How this skill works

The normalizer detects common numeric, textual, relative, and timezone-aware date patterns and parses them into a unified datetime representation. It can output ISO 8601, US/EU styles, long text, or any strftime-compatible custom format, and it exposes functions to validate, detect ambiguity, and process CSV columns in bulk.

When to use it

  • Cleaning datasets with mixed date formats before import
  • Normalizing date columns in CSVs for ETL jobs
  • Parsing user-entered dates from web forms or logs
  • Converting timestamps across timezones for reporting
  • Detecting and resolving ambiguous date strings (e.g., 01/02/03)

Best practices

  • Prefer ISO 8601 for storage and interchange to avoid regional ambiguity
  • When parsing ambiguous inputs, set dayfirst or yearfirst explicitly
  • Validate parsed results and log ambiguous or invalid inputs for manual review
  • Use batch/CSV functions to process columns rather than normalizing row-by-row in application code
  • If source includes timezones, preserve or convert them explicitly with output_timezone

Example use cases

  • Normalize a mixed list of dates to ISO 8601 before inserting into a database
  • Convert a CSV invoice file with mixed US/EU dates into a single consistent format
  • Detect ambiguous entries like 01/02/03 and either auto-resolve with flags or surface for manual review
  • Parse relative expressions such as '2 days ago' or 'next week' into concrete dates for scheduling
  • Convert UTC timestamps to a target timezone for localized reporting

FAQ

What formats does the skill support?

It supports 100+ numeric and textual formats including ISO, US, EU, compact numeric, month names, and relative phrases like 'today' or 'in 3 weeks'.

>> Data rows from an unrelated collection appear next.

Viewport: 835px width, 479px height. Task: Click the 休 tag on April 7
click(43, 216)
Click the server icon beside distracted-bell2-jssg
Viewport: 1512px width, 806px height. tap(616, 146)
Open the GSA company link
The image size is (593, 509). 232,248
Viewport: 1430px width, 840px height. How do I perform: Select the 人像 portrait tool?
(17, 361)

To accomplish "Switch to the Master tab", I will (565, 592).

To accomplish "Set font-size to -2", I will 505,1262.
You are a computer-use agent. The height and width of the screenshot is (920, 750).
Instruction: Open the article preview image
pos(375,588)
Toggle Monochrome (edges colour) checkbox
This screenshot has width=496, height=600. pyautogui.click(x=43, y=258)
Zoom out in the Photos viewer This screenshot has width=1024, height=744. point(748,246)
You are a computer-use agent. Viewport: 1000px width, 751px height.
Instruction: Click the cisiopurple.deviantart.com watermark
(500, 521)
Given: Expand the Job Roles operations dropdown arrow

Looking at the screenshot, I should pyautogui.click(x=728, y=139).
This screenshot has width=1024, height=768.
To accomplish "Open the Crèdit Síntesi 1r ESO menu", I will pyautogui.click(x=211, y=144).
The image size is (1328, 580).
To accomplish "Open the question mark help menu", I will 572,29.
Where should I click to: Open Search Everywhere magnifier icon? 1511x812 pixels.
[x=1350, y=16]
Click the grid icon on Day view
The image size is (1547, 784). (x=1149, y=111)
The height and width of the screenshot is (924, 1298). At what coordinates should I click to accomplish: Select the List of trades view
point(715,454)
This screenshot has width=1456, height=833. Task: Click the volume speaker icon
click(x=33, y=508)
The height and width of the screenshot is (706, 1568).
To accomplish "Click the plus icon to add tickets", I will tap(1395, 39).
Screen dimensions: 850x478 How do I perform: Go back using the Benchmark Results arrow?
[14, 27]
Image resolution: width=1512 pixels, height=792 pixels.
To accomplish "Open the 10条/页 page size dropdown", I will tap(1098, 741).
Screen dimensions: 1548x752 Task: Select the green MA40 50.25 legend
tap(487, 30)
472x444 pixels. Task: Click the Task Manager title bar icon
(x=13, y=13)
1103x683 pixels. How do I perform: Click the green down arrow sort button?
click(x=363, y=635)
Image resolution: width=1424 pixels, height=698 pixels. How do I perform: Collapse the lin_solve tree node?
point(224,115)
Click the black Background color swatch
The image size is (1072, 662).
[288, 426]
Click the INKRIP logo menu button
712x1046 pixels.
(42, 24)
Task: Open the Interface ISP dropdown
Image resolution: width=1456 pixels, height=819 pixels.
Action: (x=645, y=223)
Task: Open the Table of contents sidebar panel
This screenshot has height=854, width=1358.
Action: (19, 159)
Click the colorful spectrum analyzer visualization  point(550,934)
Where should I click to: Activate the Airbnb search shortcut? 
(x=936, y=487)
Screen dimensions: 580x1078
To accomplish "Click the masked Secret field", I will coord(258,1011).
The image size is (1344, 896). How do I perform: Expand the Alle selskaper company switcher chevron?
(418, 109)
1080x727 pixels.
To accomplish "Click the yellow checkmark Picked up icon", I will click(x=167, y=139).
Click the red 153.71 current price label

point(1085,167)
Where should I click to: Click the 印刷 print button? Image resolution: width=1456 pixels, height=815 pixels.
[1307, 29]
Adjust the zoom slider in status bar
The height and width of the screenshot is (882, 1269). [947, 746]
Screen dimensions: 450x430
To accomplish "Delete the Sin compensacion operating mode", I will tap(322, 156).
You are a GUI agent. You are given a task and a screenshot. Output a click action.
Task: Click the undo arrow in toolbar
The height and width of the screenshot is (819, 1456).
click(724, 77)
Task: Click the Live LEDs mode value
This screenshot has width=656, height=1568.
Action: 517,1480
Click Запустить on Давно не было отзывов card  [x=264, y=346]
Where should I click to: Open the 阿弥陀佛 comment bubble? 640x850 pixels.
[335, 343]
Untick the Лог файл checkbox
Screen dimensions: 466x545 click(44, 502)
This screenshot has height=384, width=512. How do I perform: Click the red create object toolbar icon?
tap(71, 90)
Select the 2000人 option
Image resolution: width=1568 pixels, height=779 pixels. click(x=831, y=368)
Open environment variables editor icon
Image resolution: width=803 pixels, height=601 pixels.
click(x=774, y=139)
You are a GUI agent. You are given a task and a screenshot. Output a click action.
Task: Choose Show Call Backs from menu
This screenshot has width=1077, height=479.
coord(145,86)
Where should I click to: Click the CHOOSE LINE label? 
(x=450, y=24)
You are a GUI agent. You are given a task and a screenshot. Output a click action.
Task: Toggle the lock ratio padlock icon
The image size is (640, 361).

How are ambiguous dates handled?

You can set dayfirst or yearfirst flags to control interpretation. Ambiguous values can also be flagged for manual review.

Can it process entire CSV columns?

Yes — use the CSV batch function to normalize a specified date column and write results to a new file or replace the column.

Does it handle timezones and relative dates?

Yes — it converts and normalizes timezones and parses relative expressions into concrete datetimes.